§ Exercise instructions
Reproduce the records starting at the line containing "You are a GUI" and ending at the line containing "pyautogui.click(x=208, y=93)", swapping "Capacity" for "Status" and leaving everything else unchanged. Omit the pictures from your answer.

§ Data listing
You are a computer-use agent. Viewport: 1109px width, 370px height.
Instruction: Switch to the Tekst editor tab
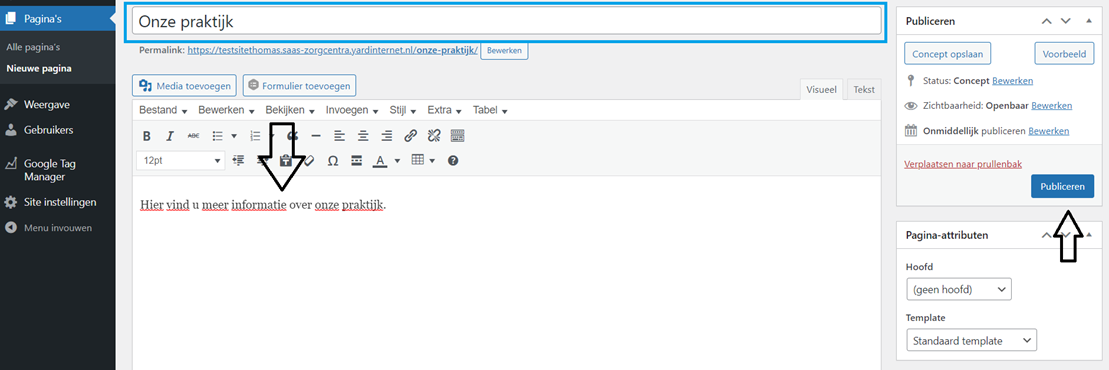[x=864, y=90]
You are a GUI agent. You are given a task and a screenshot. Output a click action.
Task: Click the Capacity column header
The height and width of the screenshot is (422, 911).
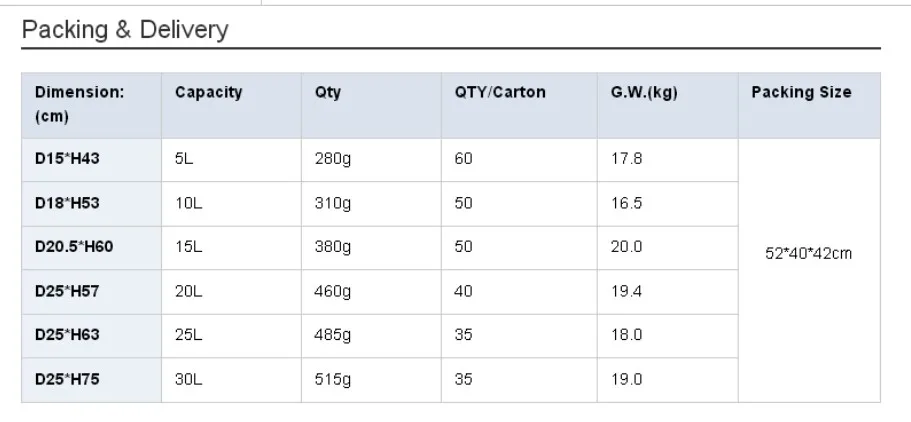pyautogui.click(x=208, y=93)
...
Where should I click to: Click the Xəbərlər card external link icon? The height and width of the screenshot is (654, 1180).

§ Exercise output
You are a GUI agent. You are given a task and a screenshot. Output a click action.
Task: Click the Status column header
The height and width of the screenshot is (422, 911).
pyautogui.click(x=208, y=93)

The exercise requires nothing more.